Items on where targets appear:
────────────────────────────────────────

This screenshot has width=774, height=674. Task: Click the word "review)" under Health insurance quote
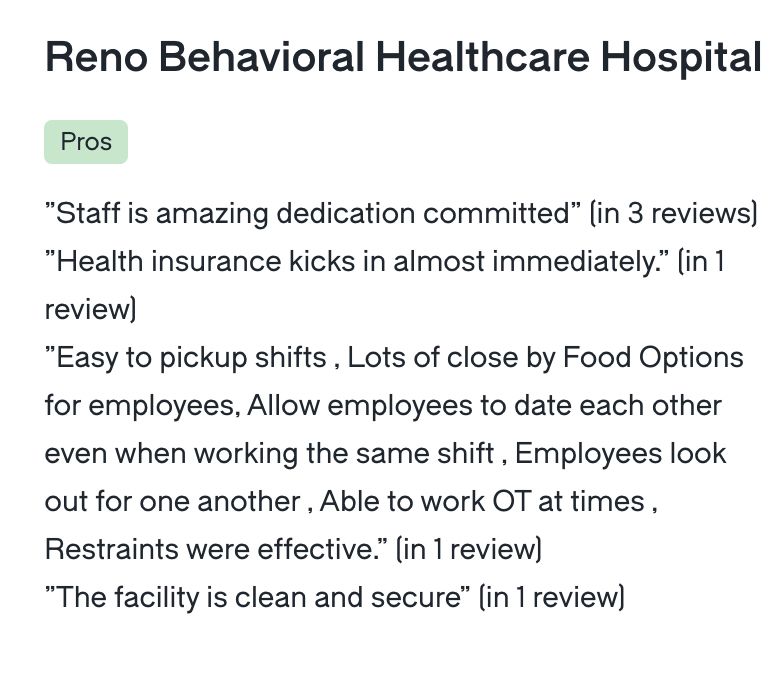coord(90,310)
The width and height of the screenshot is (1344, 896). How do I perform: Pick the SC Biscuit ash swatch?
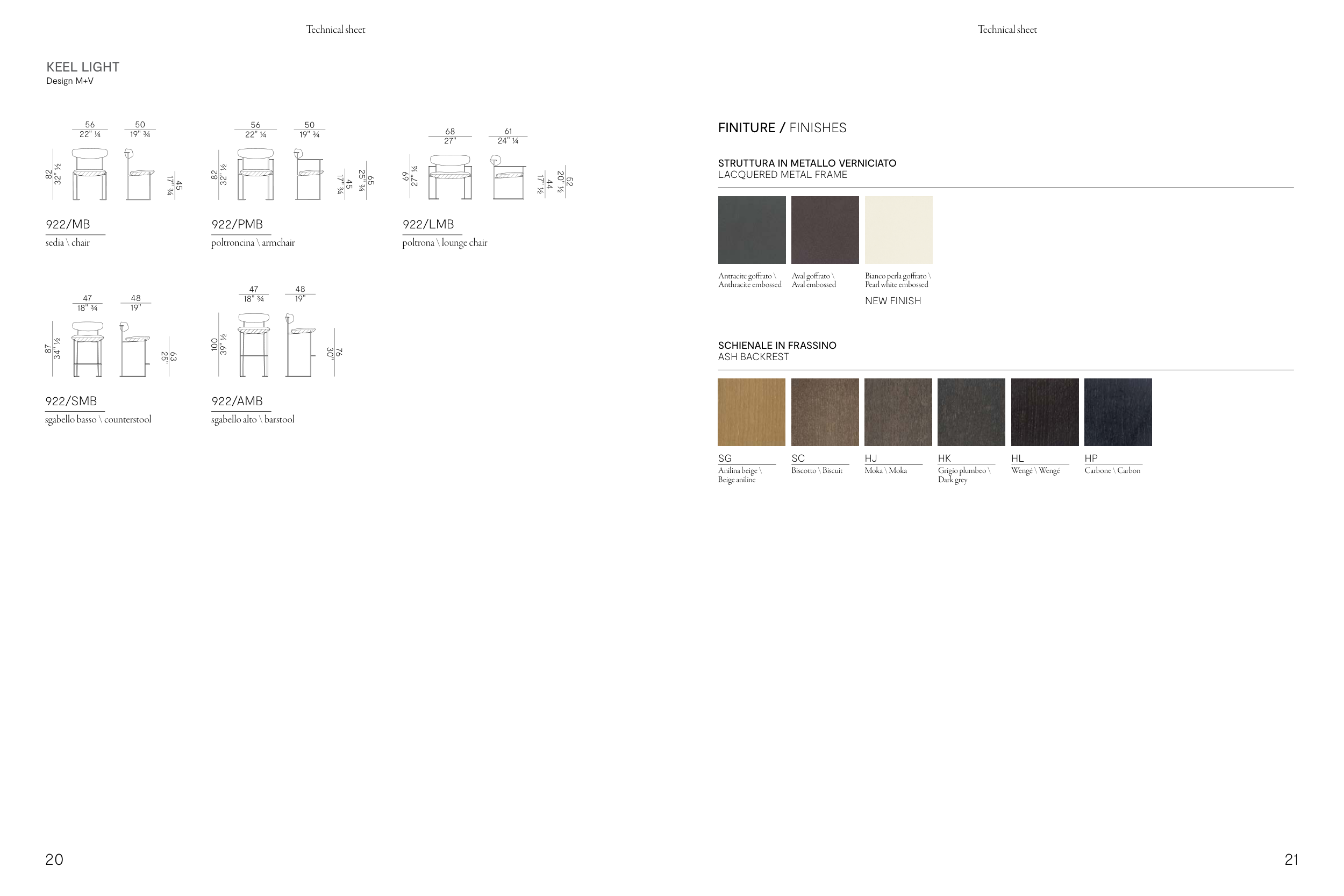pos(825,412)
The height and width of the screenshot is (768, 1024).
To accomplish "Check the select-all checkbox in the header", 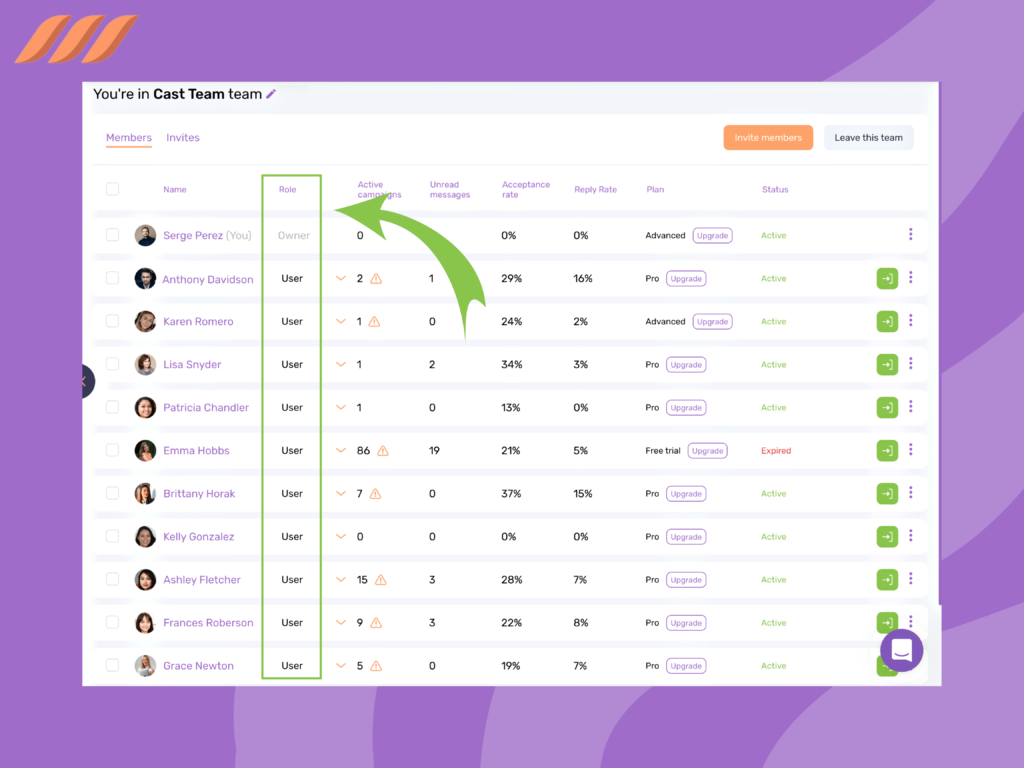I will pyautogui.click(x=112, y=188).
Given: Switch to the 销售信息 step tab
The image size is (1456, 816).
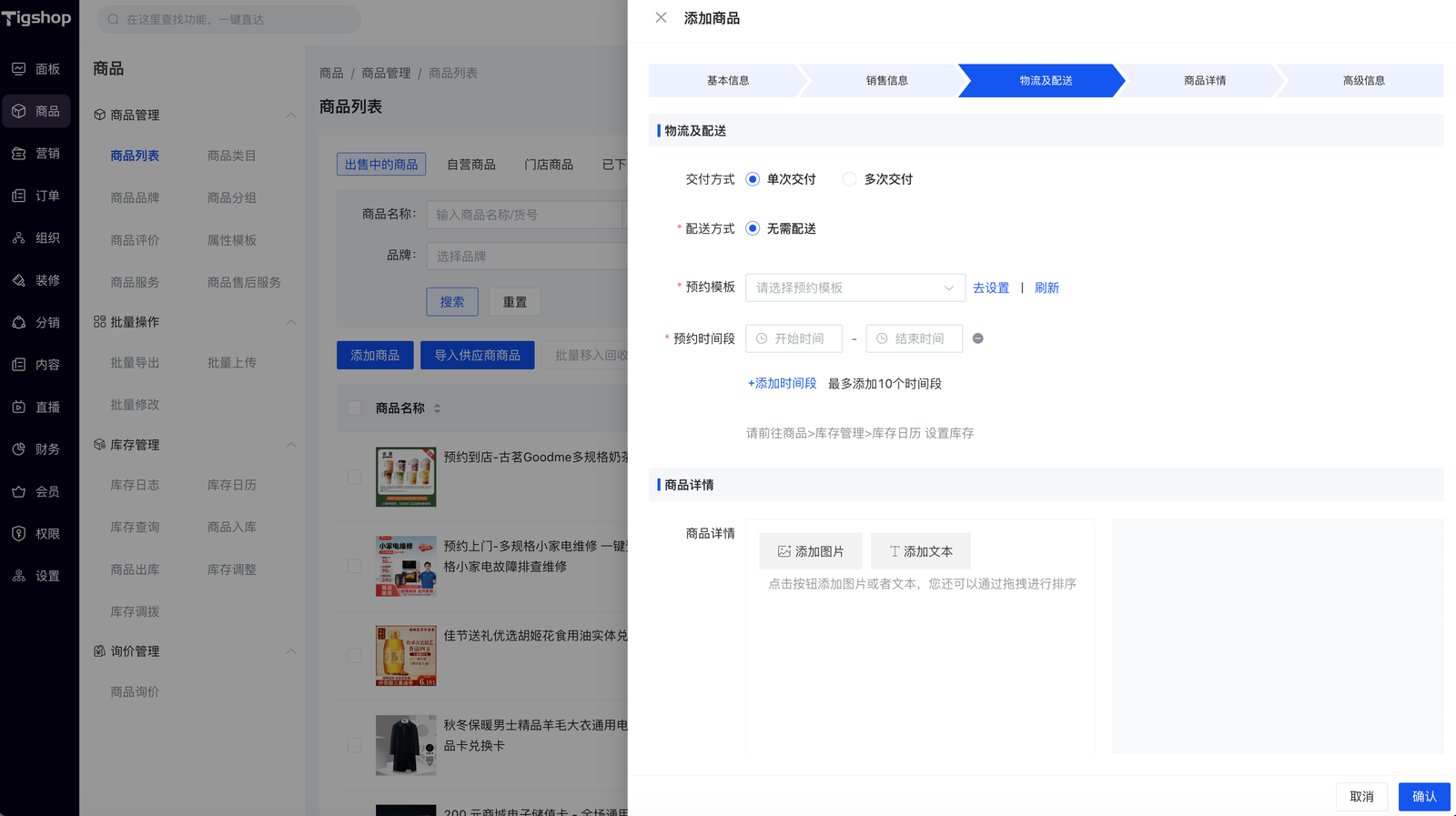Looking at the screenshot, I should (x=886, y=81).
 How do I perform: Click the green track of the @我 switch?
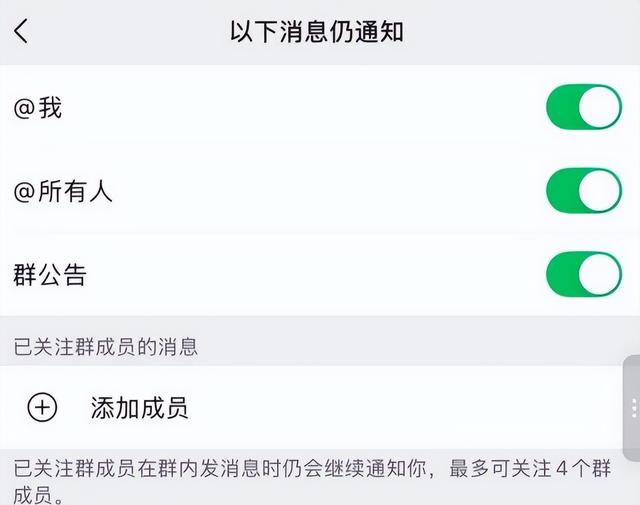tap(562, 107)
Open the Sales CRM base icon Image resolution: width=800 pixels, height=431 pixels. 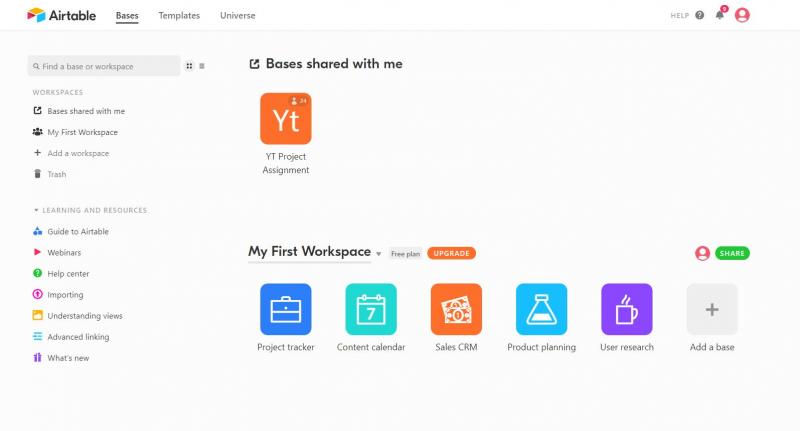click(x=456, y=309)
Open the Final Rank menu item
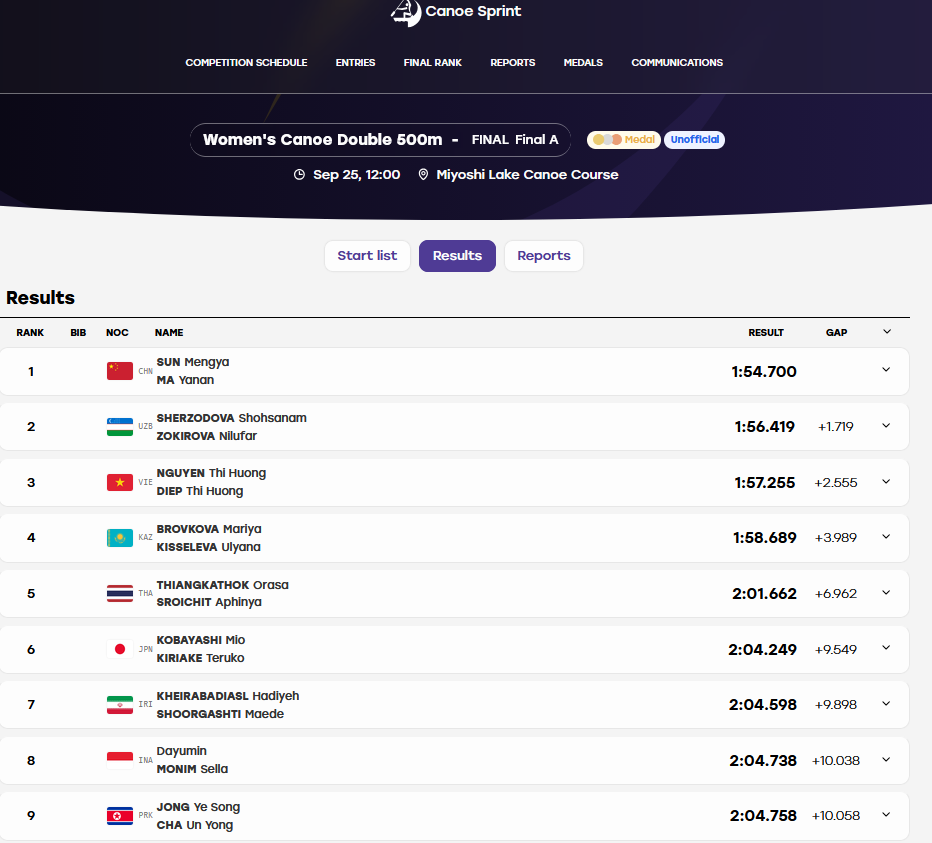 click(432, 62)
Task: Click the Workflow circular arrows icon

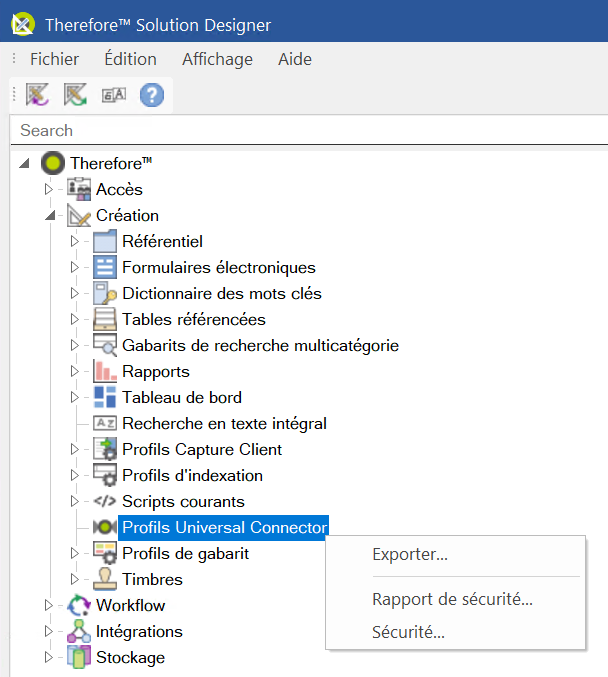Action: tap(79, 606)
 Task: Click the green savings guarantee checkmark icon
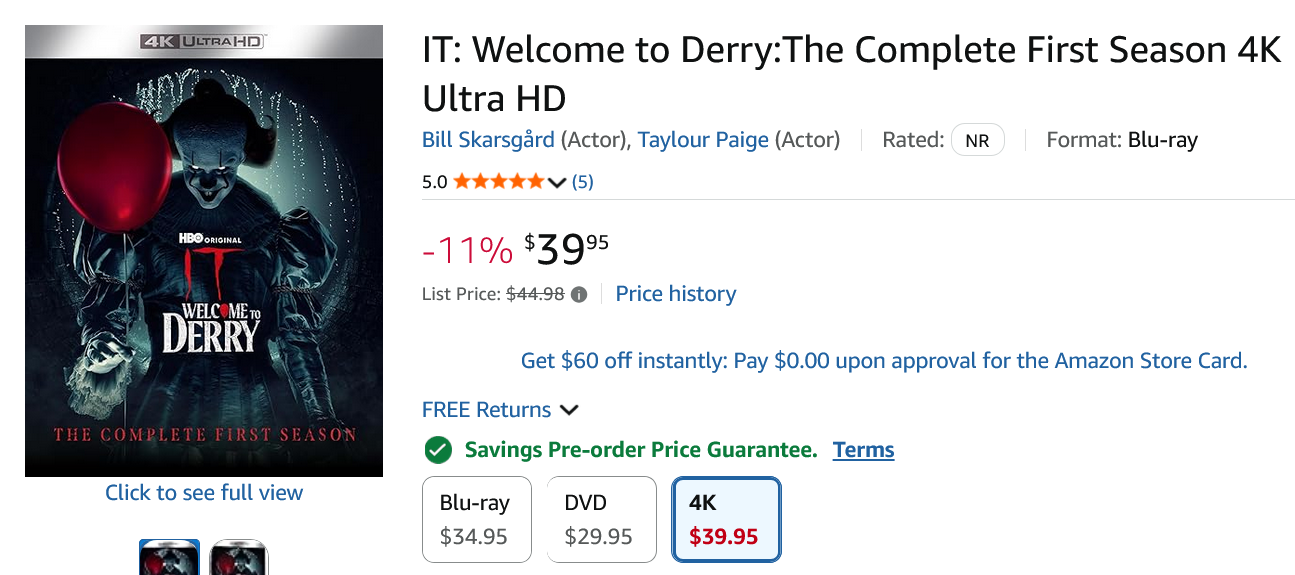[x=437, y=450]

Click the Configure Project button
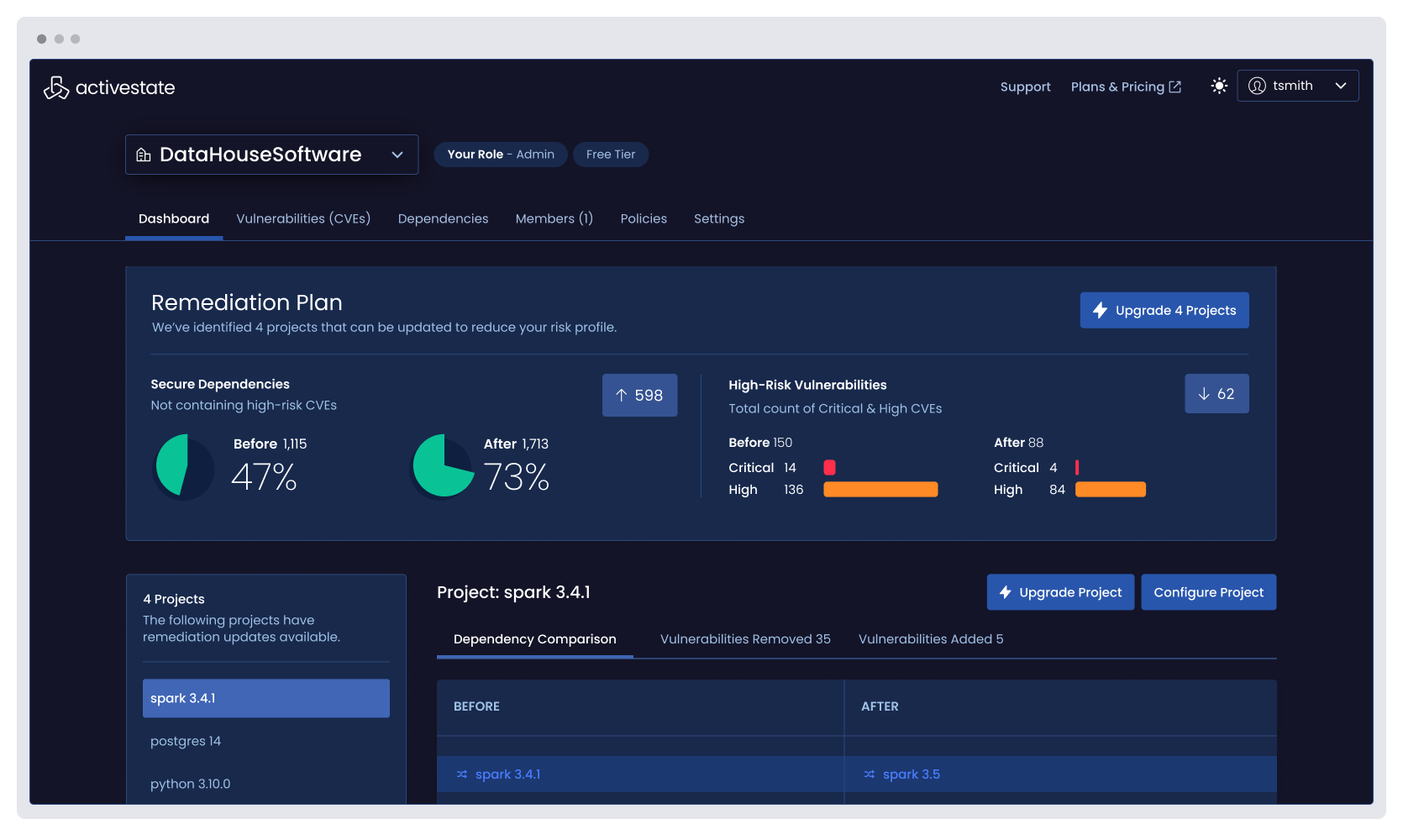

────────────────────────────────────────

-- Task instructions --
Copy everything from the start of the items down through the line that contains "pos(825,412)". Leave the pictures out of your copy.

-- Result --
This screenshot has width=774, height=674. Task: Click the word "review)" under Health insurance quote
coord(90,310)
The width and height of the screenshot is (1344, 896). How do I perform: Pick the SC Biscuit ash swatch?
pos(825,412)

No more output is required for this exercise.